- **SUPPLIED PASSAGE**:
He’s a Kachin refugee cooking breakfast in front of the outhouses at the Saint Paul refugee camp in Myitkyina. I live in an apartment where, like many in New York, the toilet and kitchen occupy very clearly defined and well separated spaces. He’s smoking cheap green tobacco—I’ve smoked some lousy leaf in my day, but I’ve also been able to smoke Cohibas with the Cuban Foreign Minister; Marlboros with the greatest photographers on earth; and purple, purple weed with some of the finest and stoniest Californians ever made.
I could go into more differences. Only one of us speaks the Kachin language, and only one of us wears skirts.
But for some reason I woke up this morning, looked in the mirror, and was feeling like this guy looks. The reason? I’m moving.
I would phrase that, “I’m moving, too.” But this guy’s move was really quite different. He was chased out of the hills with his family in front of the advancing Myanmar army. I am moving nine blocks away to a new apartment in the same neighborhood, in part because my kid is allergic to something in our current place, in part to save money. In simpler terms: it’s a whole hell of a lot less coercive than what the Kachin people have been going through.

- **WHAT THE TASK ASKS**:
Translate this sentence from the refugee camp passage into Spanish: "He was chased out of the hills with his family in front of the advancing Myanmar army." The entries come from a separate source.

- **DATA ROWS**:
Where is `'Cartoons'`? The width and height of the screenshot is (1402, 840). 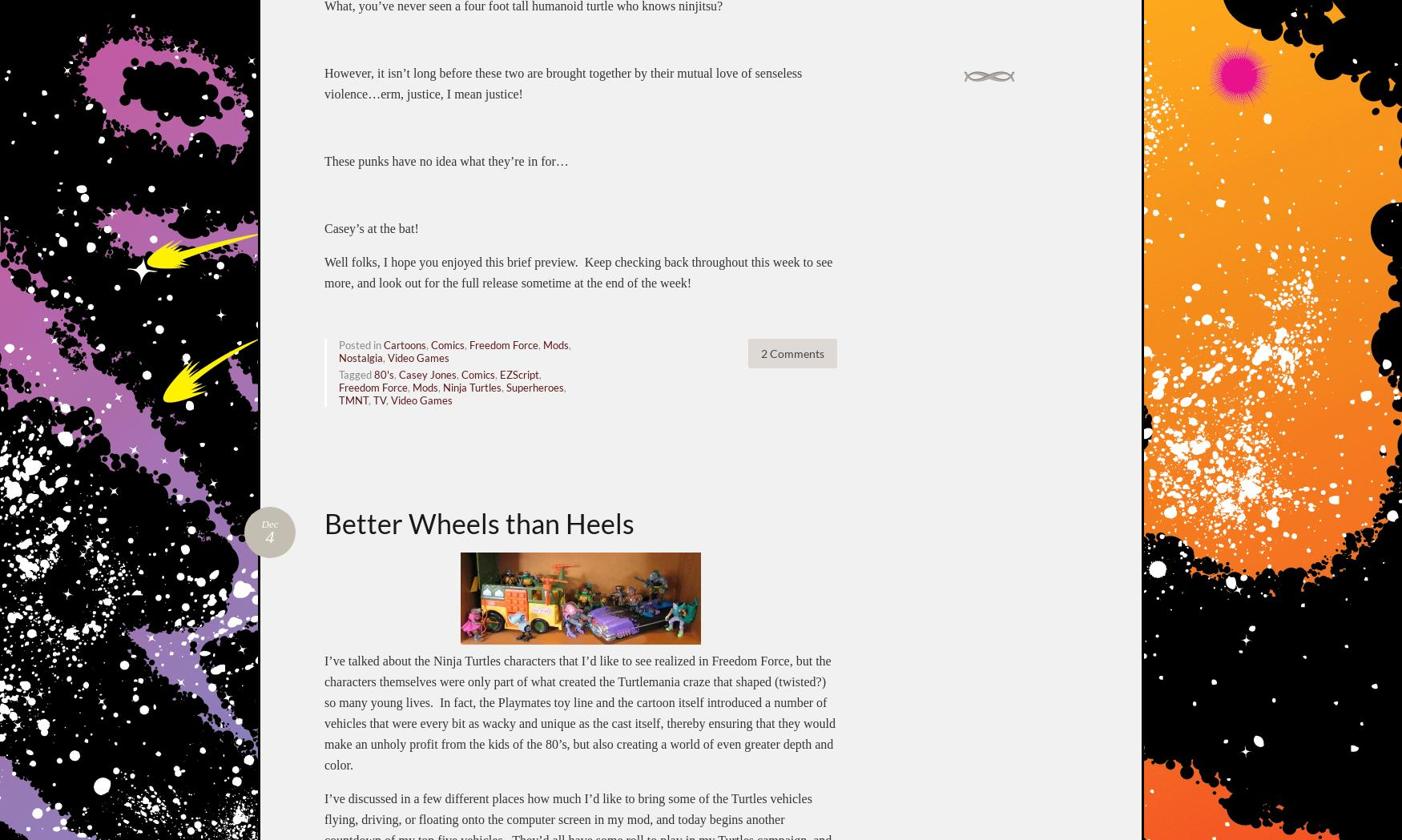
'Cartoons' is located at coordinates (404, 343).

--

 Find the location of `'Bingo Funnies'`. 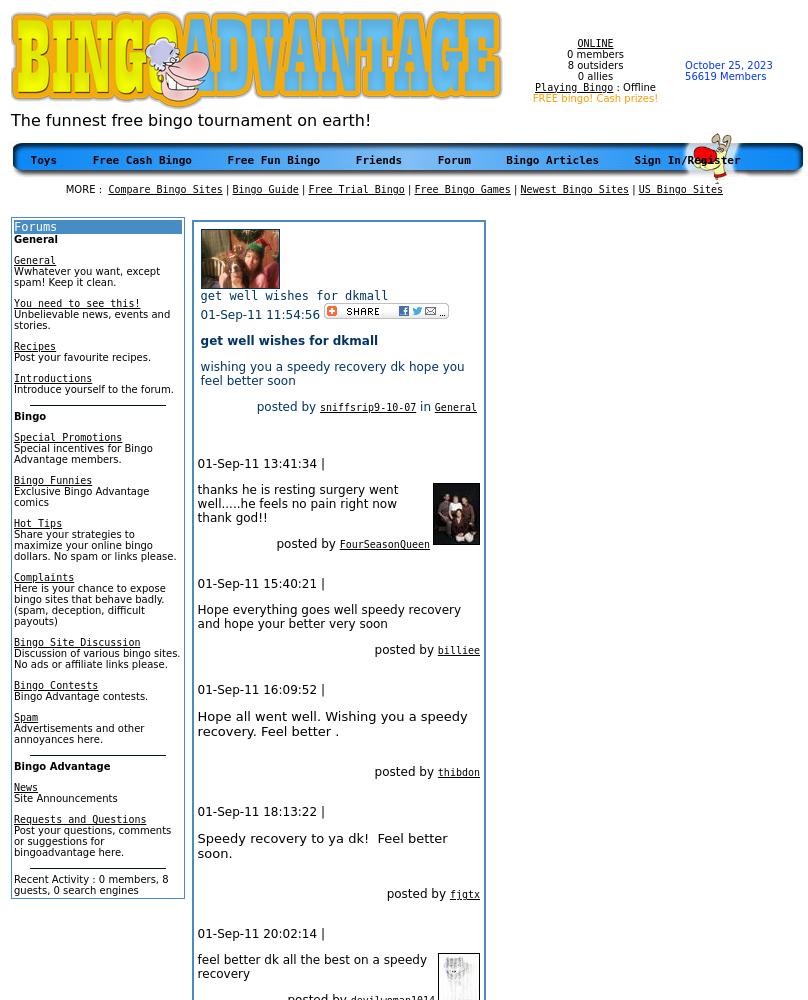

- **TASK OUTPUT**:
Lo echaron de las colinas con su familia delante del ejército de Myanmar, que avanzaba.